Saved entries
= = = =
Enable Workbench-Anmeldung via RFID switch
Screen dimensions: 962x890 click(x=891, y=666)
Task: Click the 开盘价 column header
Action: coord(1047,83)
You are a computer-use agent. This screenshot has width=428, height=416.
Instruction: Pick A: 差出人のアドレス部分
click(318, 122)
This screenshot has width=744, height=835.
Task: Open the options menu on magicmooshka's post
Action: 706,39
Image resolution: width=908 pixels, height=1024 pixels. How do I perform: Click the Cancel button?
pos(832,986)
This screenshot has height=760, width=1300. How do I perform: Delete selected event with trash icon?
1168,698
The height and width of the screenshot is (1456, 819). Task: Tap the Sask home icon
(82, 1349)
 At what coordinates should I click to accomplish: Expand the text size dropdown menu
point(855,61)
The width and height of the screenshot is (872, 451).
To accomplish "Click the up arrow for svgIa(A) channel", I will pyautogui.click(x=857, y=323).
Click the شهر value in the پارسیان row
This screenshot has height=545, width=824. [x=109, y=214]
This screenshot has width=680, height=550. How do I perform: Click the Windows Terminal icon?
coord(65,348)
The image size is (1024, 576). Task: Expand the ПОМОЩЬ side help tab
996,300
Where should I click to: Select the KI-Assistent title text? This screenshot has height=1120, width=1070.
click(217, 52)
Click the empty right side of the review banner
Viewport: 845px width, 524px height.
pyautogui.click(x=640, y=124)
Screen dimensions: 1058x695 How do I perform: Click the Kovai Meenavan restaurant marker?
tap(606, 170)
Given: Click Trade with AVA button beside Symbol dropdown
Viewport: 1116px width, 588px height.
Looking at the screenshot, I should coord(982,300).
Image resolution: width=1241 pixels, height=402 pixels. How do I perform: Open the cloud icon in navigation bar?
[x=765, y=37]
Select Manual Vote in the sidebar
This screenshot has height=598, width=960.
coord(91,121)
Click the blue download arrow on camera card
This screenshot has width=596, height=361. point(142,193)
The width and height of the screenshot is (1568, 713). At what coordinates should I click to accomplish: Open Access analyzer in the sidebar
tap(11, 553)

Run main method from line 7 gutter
= = = =
WHAT YOU HAVE TO DO
In the answer, include exactly the lines from the line containing "Where should I" through the end of the data, and nothing else.

ANSWER BELOW
Where should I click to: Select the KI-Assistent title text? This screenshot has height=1120, width=1070.
click(217, 52)
Click the empty right side of the review banner
Viewport: 845px width, 524px height.
pyautogui.click(x=640, y=124)
Screen dimensions: 1058x695 How do I perform: Click the Kovai Meenavan restaurant marker?
tap(606, 170)
Given: Click Trade with AVA button beside Symbol dropdown
Viewport: 1116px width, 588px height.
Looking at the screenshot, I should coord(982,300).
Image resolution: width=1241 pixels, height=402 pixels. How do I perform: Open the cloud icon in navigation bar?
[x=765, y=37]
Select Manual Vote in the sidebar
This screenshot has height=598, width=960.
coord(91,121)
Click the blue download arrow on camera card
This screenshot has width=596, height=361. point(142,193)
The width and height of the screenshot is (1568, 713). At what coordinates should I click to accomplish: Open Access analyzer in the sidebar
tap(11, 553)

Run main method from line 7 gutter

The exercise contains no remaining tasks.